Globe writers sound off
Listen as each of the reviewers talk about one album that stood out.
10. Neil Young, "Prairie Wind," Reprise. The hippie icon suffered a brain aneurysm this year, forcing him to take stock of his life. The result was this magical disc that also was the final record in his "Harvest" trilogy. Young eloquently shared memories, adding horns, strings, and the celestial voice of Emmylou Harris to make it timeless.
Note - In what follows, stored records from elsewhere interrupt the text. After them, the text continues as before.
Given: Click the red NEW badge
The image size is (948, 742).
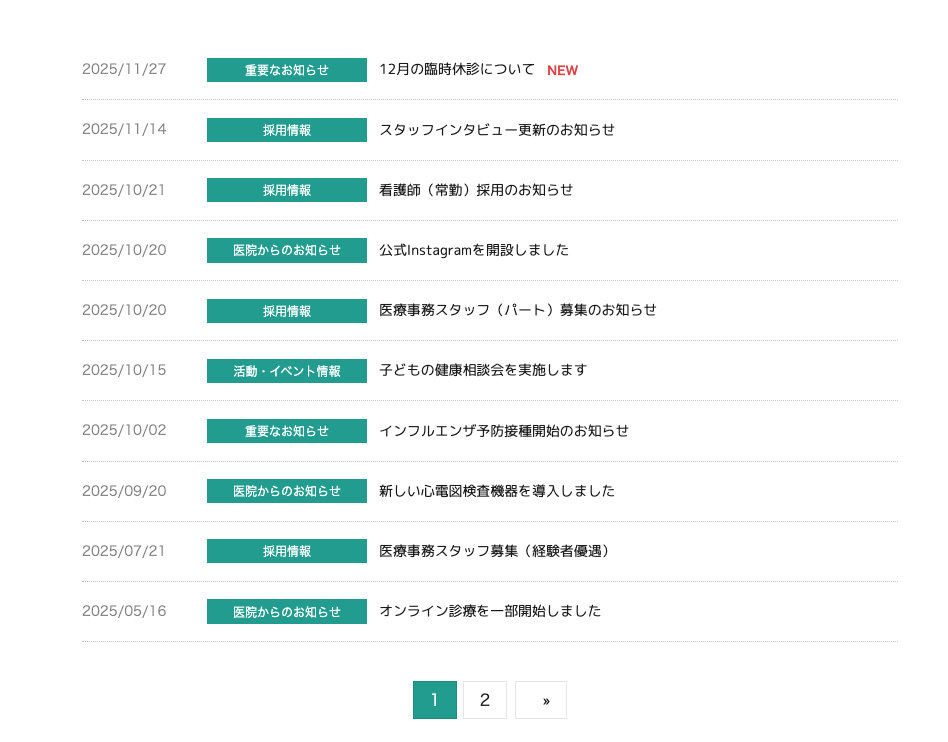Looking at the screenshot, I should [562, 71].
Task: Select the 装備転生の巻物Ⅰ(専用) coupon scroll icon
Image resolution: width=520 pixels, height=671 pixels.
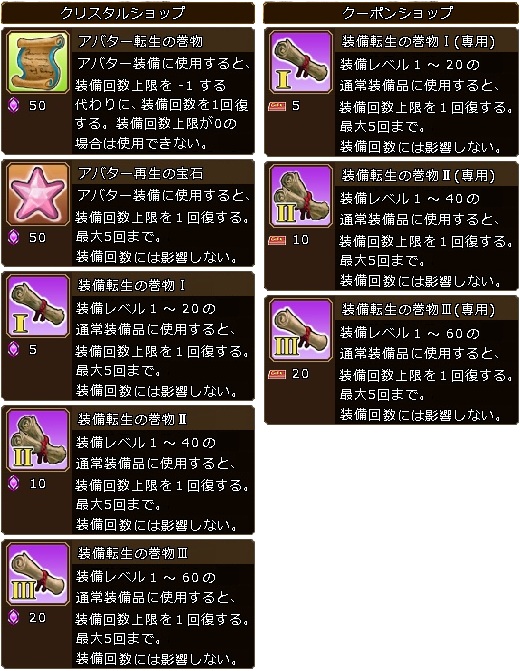Action: coord(300,62)
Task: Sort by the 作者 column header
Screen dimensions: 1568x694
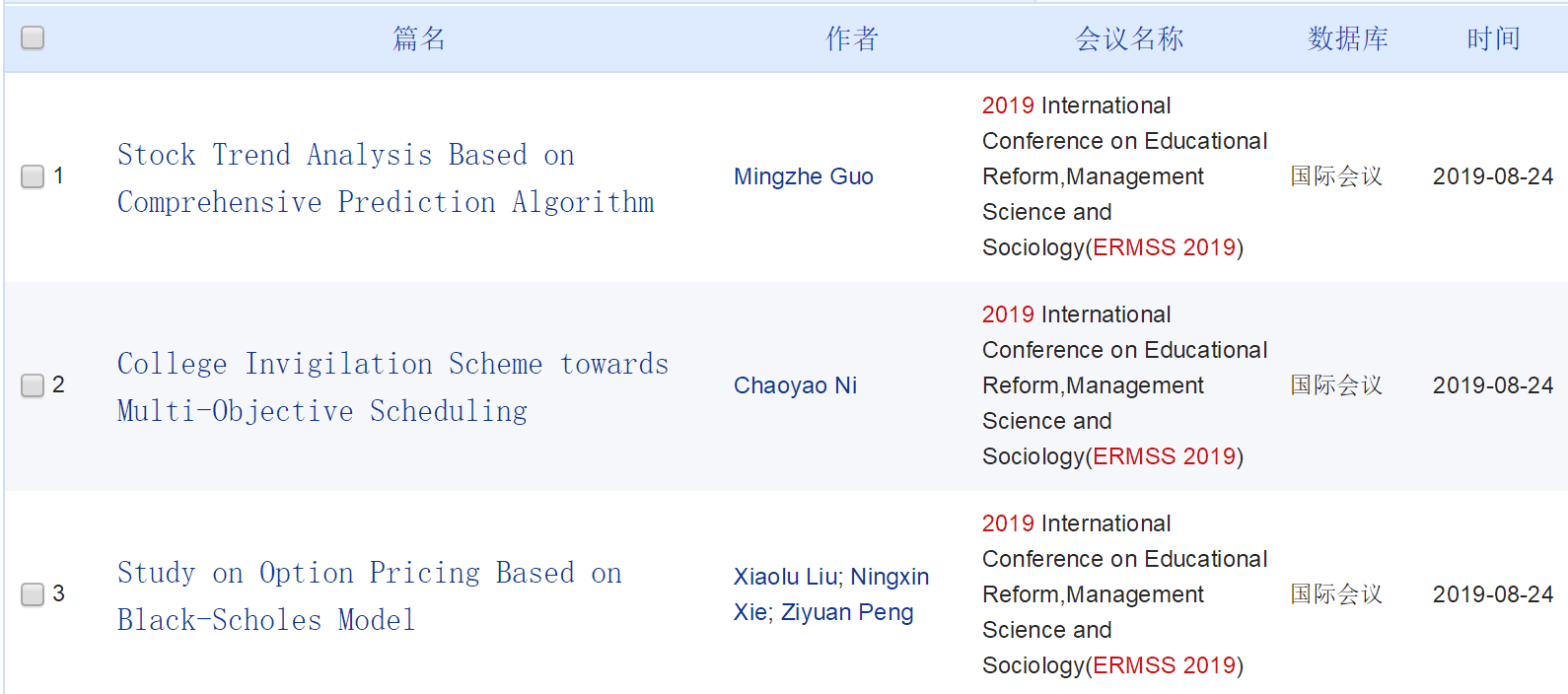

10. Sufjan Stevens, "Illinois," Asthmatic Kitty. It was creativity unbound for Stevens, whose lo-fi indie-rock cut across many genres with glee and depth. He paid a quirky but well-researched homage to the state of Illinois, using it as a way to mark universal truths.
10. Audioslave, "Out of Exile," Interscope. The title was prophetic. Audioslave was coming out of a tough period in which the band's music wasn't measuring up to that of the members' previous groups, Rage Against the Machine and Soundgarden. On this sophomore album, they found the right blend, yielding huge hits in "Be Yourself" and "Doesn't Remind Me."
10. The Darkness, "One Way Ticket to Hell ... And Back," Atlantic. The tongue-in-cheek Brits nearly imploded from the weight of their early success. But they righted the ship with this hard-rocking effort that threw around enough satire to fill a boxed set and was anchored by Justin Hawkins' son-of-Freddie Mercury vocals.
10. Lee Ann Womack, "There's More Where That Came From," MCA Nashville. In linking to the country-pop sound of Loretta Lynn, Barbara Mandrell, and other tell-it-like-it-is women, Womack made history sound fresh. And nothing was more candid than her song, "Twenty Years and Two Husbands Ago."
10. My Morning Jacket, "Z," Badman. The Kentucky band performed Lynyrd Skynyrd's "Free Bird" in the awful movie "Elizabethtown," but don't judge them by that. This album has a haunting, neo-psychedelic feel that made for a late-night, reverb-drenched journey into the soul.
10. Rolling Stones, "A Bigger Bang," Virgin. How old are these guys? It didn't matter once Jagger and Richards regrouped again. Their writing was more intimate, their sound more spare, and when a healed Charlie Watts came back into the picture, the songs really took off.
10. Ry Cooder, "Chavez Ravine," Nonesuch. A remarkable album about the human toll exacted when the city of Los Angeles bulldozed the Latino neighborhood of Chavez Ravine to make way for Dodger Stadium. It didn't have the success of his "Buena Vista Social Club" project, but its ambition and execution were just as noble.
10. Bettye LaVette,cq "I've Got My Own Hell to Raise," Anti. The year's feel-good moment might have been the rediscovery of this classic-soul artist. The Detroit-raised LaVette flashed the power of a long-lost Tina Turner -- and her intimate adaptation of songs by everyone from Lucinda Williams to Dolly Parton was spellbinding.
10. Dave Matthews Band, "Stand Up," RCA. Not all Dave fans dug it, but he stepped up his songwriting with hip-hop producer Mark Batson (Eminem, 50 Cent) and moved easily from Southern funk to Nirvana-esque hard-rock. Matthews was open to new ideas, and this had plenty of them.